Ein Grund für die sog. Parteienverdrossenheit ist sicher, dass nicht mehr so richtig auszumachen ist, für was eine Partei eigentlich steht. Alle versammeln sich in der sog. Mitte und wollen für jeden etwas dabei haben, weil es sonst möglicherweise für Mehrheiten nicht mehr reicht.

Richtungspartei ist "out", Volkspartei ist "in".

Natürlich hat man als Volkspartei auch ein Programm. Doch ohne Koalition geht es ja nicht mehr, und da muss man Kompromisse machen. Und der Wähler erkennt nicht mehr, was er da eigentlich gewählt hat - und ist verdrossen, weil seine Meinung wohl nicht mehr vertreten wird.

Jetzt kommt da eine Partei daher die Richtung zeigt. Scheinbar! Sie will alle diejenigen aufsammeln, die unzufrieden sind und nach sozialer Gerechigkeit rufen. Sie finden das in der Mitte nicht mehr, die von den sog. Sachzwängen beherrscht ist und jeden Tag mit neuen Versprechungen daher kommt.

So gesehen ist es eigentlich ganz gut, dass es wieder eine Partei zu geben scheint, die Richtung ausgeben will. Doch will sie das wirklich? Da wird man hinsehen müssen. Sie macht Versprechungen, die sie nicht halten muss und auch nicht kann. Sie ist doch mehr noch ein "Rattenfänger von Hameln".

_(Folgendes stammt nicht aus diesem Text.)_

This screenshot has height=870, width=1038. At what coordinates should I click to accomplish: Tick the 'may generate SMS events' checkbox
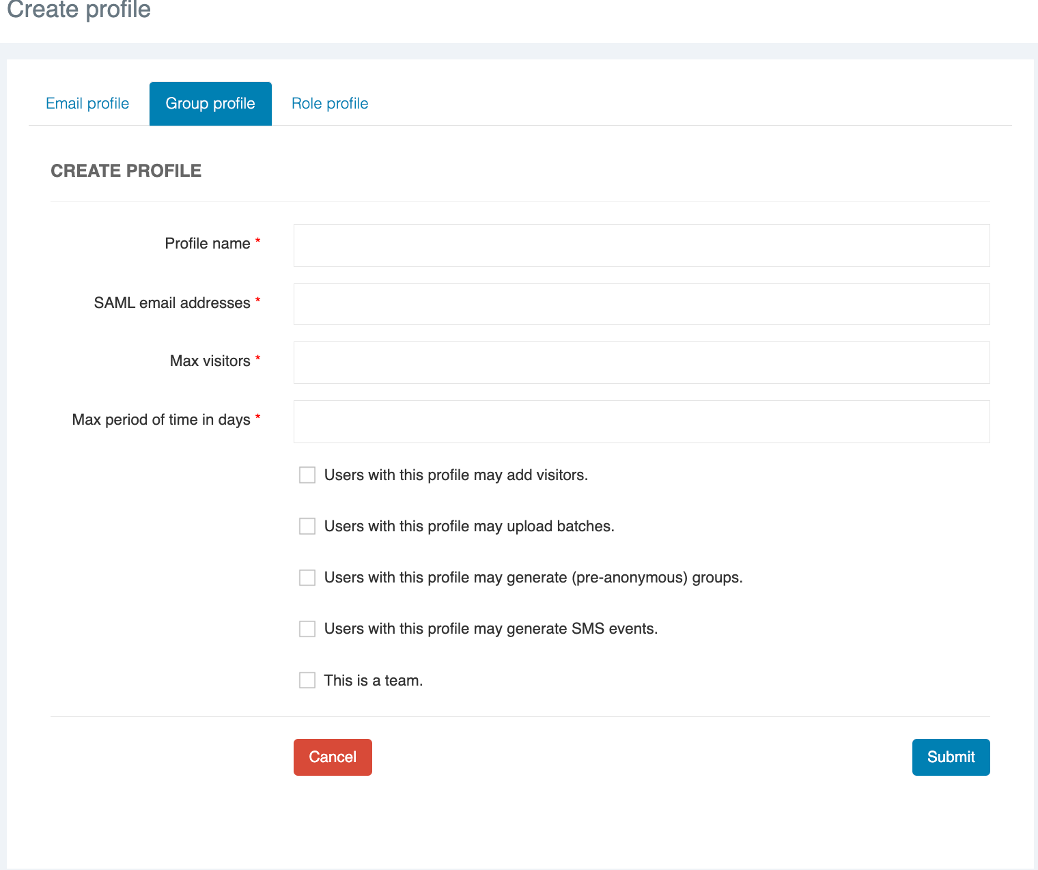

Trotzdem wird sie hoffentlich eine wohltuende Wirkung auf die Parteienlandschaft entwickeln. Dass nämlich die auch mehrheitsfähigen Parteien endlich überlegen, ob sie nicht doch wieder etwas mehr Richtung zeigen müssen und auch wirklich dazu stehen. Es darf nicht so weiter gehen, dass es nur noch darum geht an der Macht zu bleiben. Der Wechsel zwischen den Richtungen ist es, der eine Demokratie ausmacht. Die Mitte ergibt sich dann aus dem Wechsel ganz von alleine.

Und wir brauchen wieder ein mehrheitsbildendes Wahlrecht. Das war mal das System nach d'Hondt. Es wurde gerne abgelöst, damit es der F.D.P. leichter wurde, die 5 %-Klausel zu überspringen. Das erleichterte zwar die eine oder andere Koalition, doch mehr Richtung hat es unserer Demokratie nicht gegeben. Vielleicht sollte die große Koalition darüber einmal nachdenken. Hoffen wir, dass das "Raumschiff Berlin" noch Funkkontakt zur Erde hält.